Glucagon-like peptide-1 (GLP-1) injected into the brain reduces food intake. Similarly, activation of preproglucagon (PPG) cells in the hindbrain which synthesize GLP-1, reduces food intake. However, it is far from clear whether this happens because of satiety, nausea, reduced reward, or even stress. Here we explore the role of the bed nucleus of the stria terminalis (BNST), an area involved in feeding control as well as stress responses, in GLP-1 responses.Using cre-expressing mice we visualized projections of NTS PPG neurons and GLP-1R-expressing BNST cells with AAV-driven Channelrhodopsin-YFP expression. The BNST displayed many varicose YFP+ PPG axons in the ventral and less in the dorsal regions. Mice which express RFP in GLP-1R neurons had RFP+ cells throughout the BNST with the highest density in the dorsal part, suggesting that PPG neuron-derived GLP-1 acts in the BNST. Indeed, injection of GLP-1 into the BNST reduced chow intake during the dark phase, whereas injection of the GLP-1 receptor antagonist Ex9 increased feeding. BNST-specific GLP-1-induced food suppression was less effective in mice on high fat (HF, 60%) diet, and Ex9 had no effect.
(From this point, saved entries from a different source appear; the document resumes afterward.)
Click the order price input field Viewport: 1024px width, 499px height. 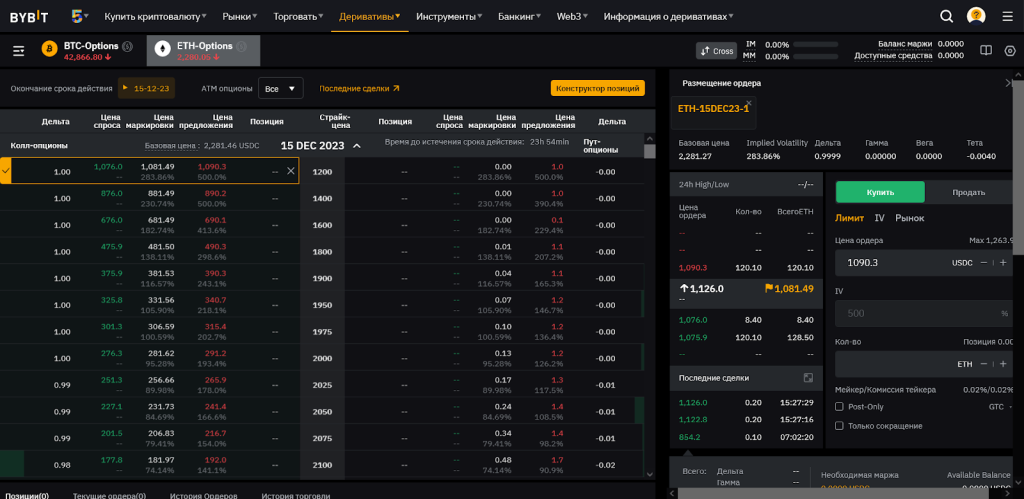[x=890, y=262]
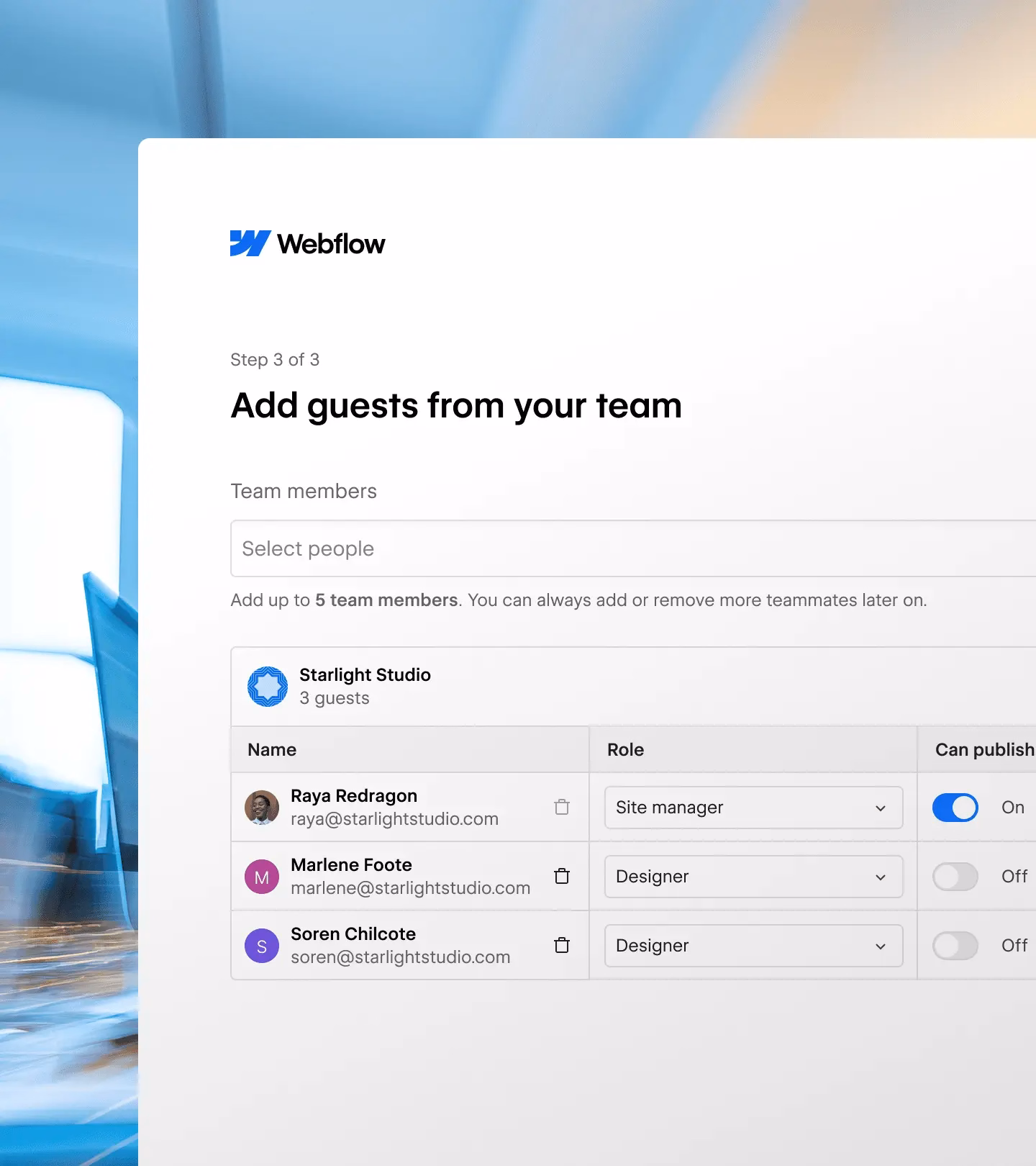Image resolution: width=1036 pixels, height=1166 pixels.
Task: Click the Starlight Studio workspace icon
Action: tap(268, 687)
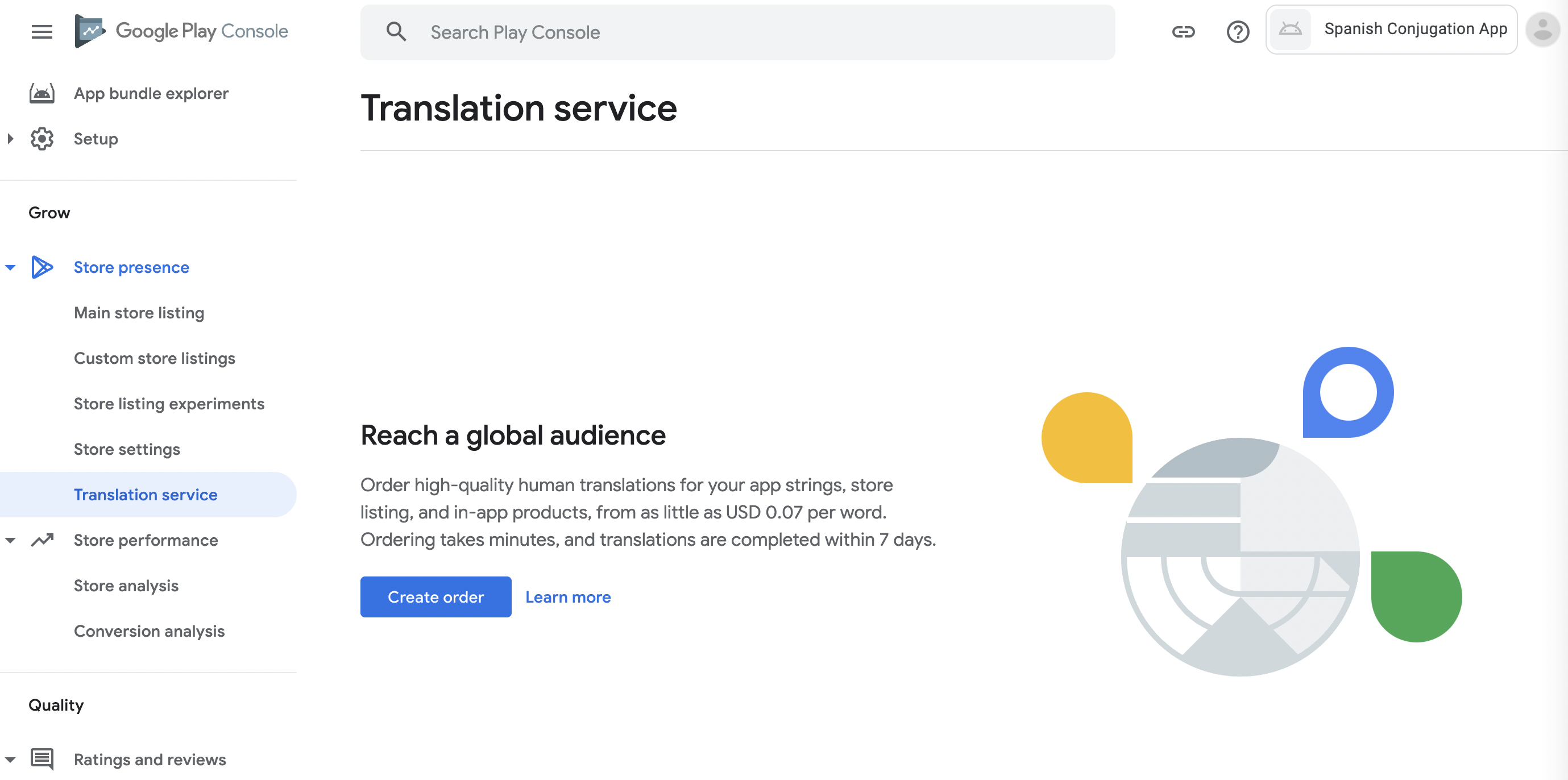
Task: Select the Conversion analysis menu item
Action: point(149,631)
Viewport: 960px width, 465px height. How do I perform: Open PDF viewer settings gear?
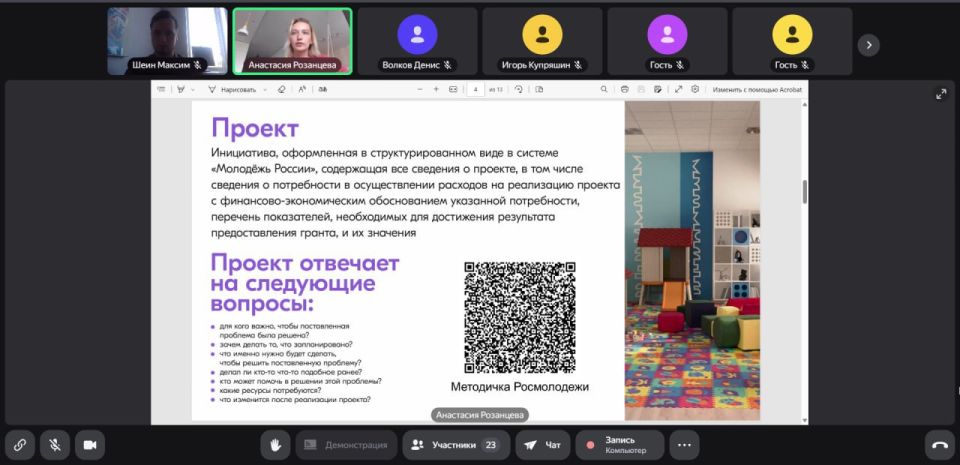695,89
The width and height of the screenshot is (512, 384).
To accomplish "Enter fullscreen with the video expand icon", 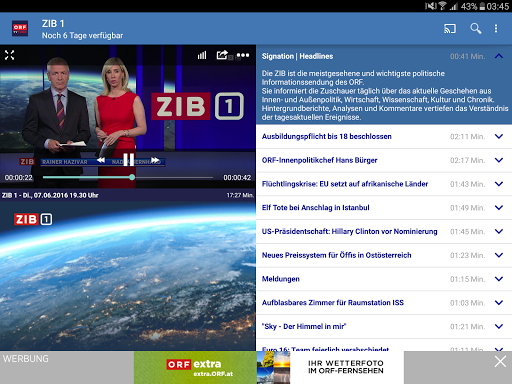I will point(9,55).
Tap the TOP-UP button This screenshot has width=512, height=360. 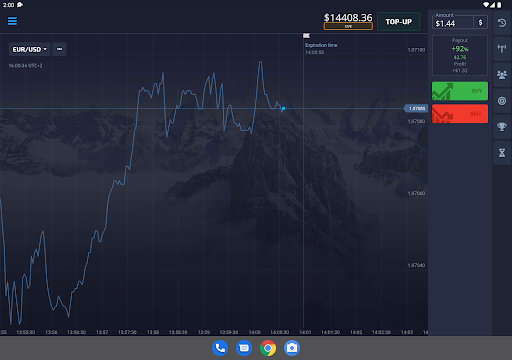point(398,22)
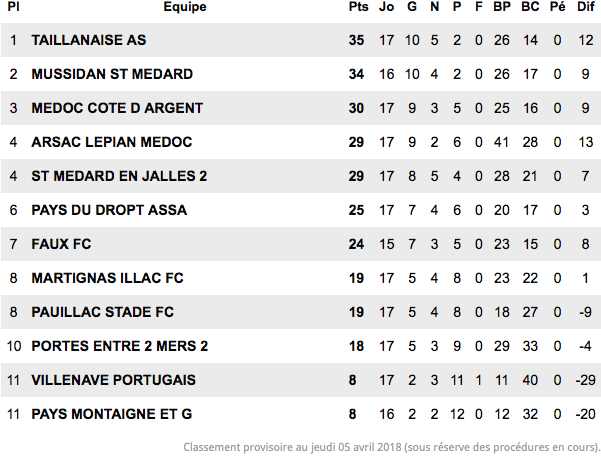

Restraint stress-induced hypophagia was attenuated by BNST Ex9 treatment, further supporting a role for endogenous brain GLP-1. Finally, whole-cell patch clamp recordings of RFP+ BNST neurons demonstrated that GLP-1 elicited either a depolarizing or hyperpolarizing reversible response that was of opposite polarity to that under dopamine.Our data support a physiological role for BNST GLP-1R in feeding, and suggest complex cellular responses to GLP-1 in this nucleus.